Eight representatives from the groups attended an intensive three-day “meet and greet” with state politicians from all parties in an attempt to have some sway over policy governing the mining industry.
They say their discussions unearthed some hard truths about what’s really going on in the North West and many of the parliamentarians had been so dismayed by future mining developments, they put their heads in theirs hands in shock.
The North West Alliance is an umbrella group made up of about 30 farming, environmental and community groups targeting the growth of coal and coal seam gas mining in the region.
Many of its members have been involved in past blockades, protests and campaigns against the industry’s growth, but the representatives who lobbied last week took a different approach.
They attended discussions with about 30 politicians and their advisors, as well as exclusive meetings with Agricultural Minister Katrina Hodgkinson, Health Minister Jillian Skinner and Mental Health Minister and member for Barwon Kevin Humphries.

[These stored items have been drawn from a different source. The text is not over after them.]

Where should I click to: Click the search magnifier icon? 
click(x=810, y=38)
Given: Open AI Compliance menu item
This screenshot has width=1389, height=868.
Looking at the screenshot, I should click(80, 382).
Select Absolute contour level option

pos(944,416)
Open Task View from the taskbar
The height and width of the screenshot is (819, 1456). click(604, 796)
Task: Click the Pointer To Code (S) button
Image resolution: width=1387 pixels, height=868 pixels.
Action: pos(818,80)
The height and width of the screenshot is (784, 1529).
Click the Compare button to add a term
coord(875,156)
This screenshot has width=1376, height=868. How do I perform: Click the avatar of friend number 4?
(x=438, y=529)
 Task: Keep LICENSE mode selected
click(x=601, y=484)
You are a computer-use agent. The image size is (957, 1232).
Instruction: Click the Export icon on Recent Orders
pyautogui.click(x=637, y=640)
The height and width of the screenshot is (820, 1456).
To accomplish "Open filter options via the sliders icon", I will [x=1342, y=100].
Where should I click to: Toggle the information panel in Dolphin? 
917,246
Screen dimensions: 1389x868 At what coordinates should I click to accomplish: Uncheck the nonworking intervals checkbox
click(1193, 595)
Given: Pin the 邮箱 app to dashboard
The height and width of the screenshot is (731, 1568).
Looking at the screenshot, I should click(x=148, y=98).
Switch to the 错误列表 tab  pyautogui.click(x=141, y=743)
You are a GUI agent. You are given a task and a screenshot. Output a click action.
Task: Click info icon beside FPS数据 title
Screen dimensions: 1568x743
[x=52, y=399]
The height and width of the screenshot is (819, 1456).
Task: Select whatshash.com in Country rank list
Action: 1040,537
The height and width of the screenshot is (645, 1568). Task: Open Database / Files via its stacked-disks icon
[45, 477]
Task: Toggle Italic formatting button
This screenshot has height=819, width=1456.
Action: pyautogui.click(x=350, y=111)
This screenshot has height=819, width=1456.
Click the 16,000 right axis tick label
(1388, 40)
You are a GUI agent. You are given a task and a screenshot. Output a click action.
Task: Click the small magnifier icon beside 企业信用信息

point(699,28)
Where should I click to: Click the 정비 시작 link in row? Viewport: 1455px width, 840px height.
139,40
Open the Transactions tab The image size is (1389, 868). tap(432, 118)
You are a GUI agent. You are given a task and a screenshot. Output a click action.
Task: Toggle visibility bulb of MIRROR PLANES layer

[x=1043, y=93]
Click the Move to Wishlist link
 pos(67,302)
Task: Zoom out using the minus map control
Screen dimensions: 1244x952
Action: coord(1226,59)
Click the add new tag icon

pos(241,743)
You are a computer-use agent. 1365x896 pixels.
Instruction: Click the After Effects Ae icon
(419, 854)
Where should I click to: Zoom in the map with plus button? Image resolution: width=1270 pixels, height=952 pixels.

Alliance spokesman and Maules Creek landholder Phil Laird said they now had some useful contacts within the health ministry and had been promised a whole heap of follow-up action by other members.
Mr Laird said they had pitched the idea of a health impact study in the Gunnedah Basin and while they hadn’t been promised funding, there was some support.
The first round of the meetings last Wednesday came a day after the release of the government’s controversial Strategic Regional Land Use Policy.
Mr Laird said the politicians asked what the representatives thought of it and their response was that it provided certainty to miners but not to the communities living alongside them.
As a result of their discussions about the policy, he said they were dismayed to find out what was going on in the region, particularly with the level of planned mining activity in the Leard State Forest near Boggabri.
“They thought there was a whole suite of things that could be done rather than just opening up the state to mining,” Mr Laird said.
“They said they were still listening and there’s still work to be done.”
Mr Laird said the politicians they met from all parties, including Nationals, Liberals, Labor, Shooters and Fishers and Christian Democratic Party members, were very appreciative of the information they were given.
“There was no filter and the conversations were very robust,” he said.